Tatapan dan bentakkan Rere lebih menyeramkan daripada saat David memarahinya dulu. Jangankan Rika. Ocha, Kim dan Rachel yang tidak dibentak ikutan gemetaran. Biasanya Kim hanya melihat yang seperti ini drama-drama kesayangannya, kini dia melihat langsung peristiwa yang membuatnya ketakutan sendiri.

"Aku nggak bohong. Aku... lupa ngasih tahu." Iya. Rika jujur. Dia memang lupa. Tapi Rere tak percaya.

"Lupa? Apa-apa selalu lupa! Ri, denger ya. Nico emang sahabat aku. Tapi aku nggak mau kamu deket sama dia! Aku mau pulang."

Rere dengan langkah-langkah panjangnya berjalan menuruni tangga. Rika menahan kepergian Rere sambil menangis. Dia meminta maaf tapi Rere tetap pergi. Jangankan berkata apa-apa lagi, dia pergi tanpa menoleh sekalipun ke belakang. Kejadian itu menimbulkan kepanikan para pelayan juga para pengunjung yang sedang menikmati makan malamnya.

Malam itu Rika tak inginpulang ke rumah. Akhirnya dia menginap di rumah Rachel. Sedangkan Ocha dan Kim pulang ke rumahnya masing-masing. Sebelum beranjak, Rika meminta para pelayan untuk merahasiakan kejadian hari ini dari Franz. Kalau Franz sampai tahu, dia tak akan berdiam diri.

Sesampainya di rumah Rachel, Rika menangis terus-terusan. Rachel sampai harus membawa kotak tissue ruang tamu ke kamarnya. Orang yang sedang sedih begini, sebaiknya dibiarkan begitu saja dulu. Jadi saat ini Rachel hanya memperhatikan dan mendengarkan ucapan juga keluhan Rika.

Begitu malam semakin larut, Rachel mematikan lampu kamarnya. Dan dia mengucapkan selamat tidur pada sahabatnya. Sebelum terlelap, Rika bertanya pada Rachel. "Ra, gue mesti gimana?"
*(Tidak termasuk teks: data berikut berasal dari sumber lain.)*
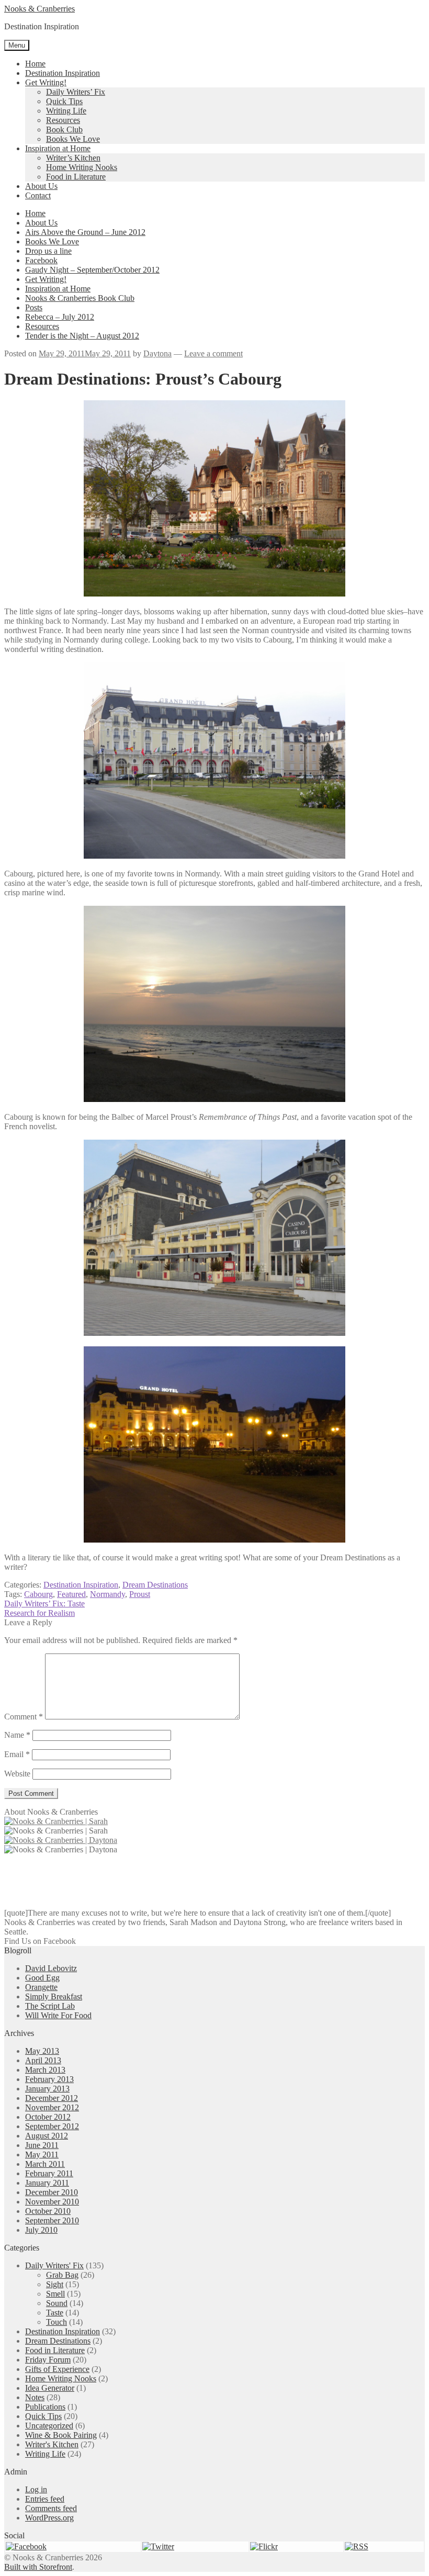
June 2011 (42, 2145)
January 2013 (47, 2088)
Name (17, 1734)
Dalam gelap Rachel menatap langit-langit kamarnya. Lalu berkata, "Nggak harus gimana-gimana. Menurut gue, yang kayak tadi itu harusnya nggak sampe segitunya. Cuma..."

"Kenapa?"

"Gue suka baca di web. Kebanyakan orang berkepribadian seperti Rere adalah orang yang sedikit bicara dan sangat posesif."

"Beneran?"

"Serius. Rere kayak gitu, kan?"

Ucapan Rachel ada benarnya. Selama ini, Rika dan Rere memang jarang berkomunikasi. Tapi karena mereka memiliki perasaan seorang cewek, keduanya sama-sama saling memahami, sama-sama merasakan perhatian meskipun tak benar-benar berbicara.

"Gue tidur dulu, Ra."

"Iya. Inget, nih, kata-kata gue. Pokoknya kalo Rere marah kayak tadi lagi, lo jangan marah balik. Diemin aja. Besoknya juga Rere baikin lo lagi. Oke?"

"Hmmm..." gumam Rika sambil menyembunyikan wajahnya dibawah selimut hangat Rachel.